TASK INSTRUCTIONS
Please report every line in the material below where the word "Expand" is found.

================

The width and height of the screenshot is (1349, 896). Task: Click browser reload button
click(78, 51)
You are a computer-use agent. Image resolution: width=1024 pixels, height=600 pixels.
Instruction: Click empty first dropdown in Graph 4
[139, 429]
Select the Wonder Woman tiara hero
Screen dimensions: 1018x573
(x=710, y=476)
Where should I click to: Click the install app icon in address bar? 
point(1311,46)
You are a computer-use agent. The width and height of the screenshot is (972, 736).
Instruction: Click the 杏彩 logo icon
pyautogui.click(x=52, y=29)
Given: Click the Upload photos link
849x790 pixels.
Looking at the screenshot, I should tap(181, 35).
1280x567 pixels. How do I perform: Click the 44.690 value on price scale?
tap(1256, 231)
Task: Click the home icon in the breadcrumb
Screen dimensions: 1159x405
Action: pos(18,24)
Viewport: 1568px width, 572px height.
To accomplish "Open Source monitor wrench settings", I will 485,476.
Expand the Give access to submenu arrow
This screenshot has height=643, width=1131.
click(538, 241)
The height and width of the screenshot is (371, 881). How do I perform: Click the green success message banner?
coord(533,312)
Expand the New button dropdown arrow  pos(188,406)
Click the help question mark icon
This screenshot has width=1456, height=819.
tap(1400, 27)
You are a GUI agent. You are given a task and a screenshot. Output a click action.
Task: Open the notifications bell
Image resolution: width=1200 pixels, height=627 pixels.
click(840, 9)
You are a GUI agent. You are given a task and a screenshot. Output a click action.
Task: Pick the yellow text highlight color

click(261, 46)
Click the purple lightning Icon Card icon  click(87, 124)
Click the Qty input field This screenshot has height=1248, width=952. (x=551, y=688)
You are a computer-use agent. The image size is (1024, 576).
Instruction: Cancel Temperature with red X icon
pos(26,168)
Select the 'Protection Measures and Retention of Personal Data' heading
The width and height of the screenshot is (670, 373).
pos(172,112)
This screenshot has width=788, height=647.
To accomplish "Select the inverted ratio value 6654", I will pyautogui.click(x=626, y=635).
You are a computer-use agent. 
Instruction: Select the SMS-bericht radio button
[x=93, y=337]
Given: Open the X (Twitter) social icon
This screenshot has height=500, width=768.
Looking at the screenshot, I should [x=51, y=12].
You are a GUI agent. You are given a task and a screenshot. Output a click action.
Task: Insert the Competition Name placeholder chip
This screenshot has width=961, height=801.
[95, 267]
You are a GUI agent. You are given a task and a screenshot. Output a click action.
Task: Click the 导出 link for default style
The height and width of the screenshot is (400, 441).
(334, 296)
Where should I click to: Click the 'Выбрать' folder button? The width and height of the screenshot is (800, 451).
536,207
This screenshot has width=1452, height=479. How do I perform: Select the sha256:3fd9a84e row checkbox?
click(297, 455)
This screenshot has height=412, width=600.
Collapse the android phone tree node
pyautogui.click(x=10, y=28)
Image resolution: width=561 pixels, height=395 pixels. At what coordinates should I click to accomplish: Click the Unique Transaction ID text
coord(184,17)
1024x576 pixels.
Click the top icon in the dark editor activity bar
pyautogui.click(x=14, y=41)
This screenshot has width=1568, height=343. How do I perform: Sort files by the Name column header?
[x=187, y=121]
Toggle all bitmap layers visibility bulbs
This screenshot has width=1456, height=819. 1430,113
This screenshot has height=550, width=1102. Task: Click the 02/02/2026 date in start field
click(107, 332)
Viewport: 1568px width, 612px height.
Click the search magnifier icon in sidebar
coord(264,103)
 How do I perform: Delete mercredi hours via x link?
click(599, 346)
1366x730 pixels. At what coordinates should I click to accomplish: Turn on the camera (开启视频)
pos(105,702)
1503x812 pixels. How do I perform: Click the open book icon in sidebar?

================

OUTPUT
Expand the Give access to submenu arrow
Expand the New button dropdown arrow  pos(188,406)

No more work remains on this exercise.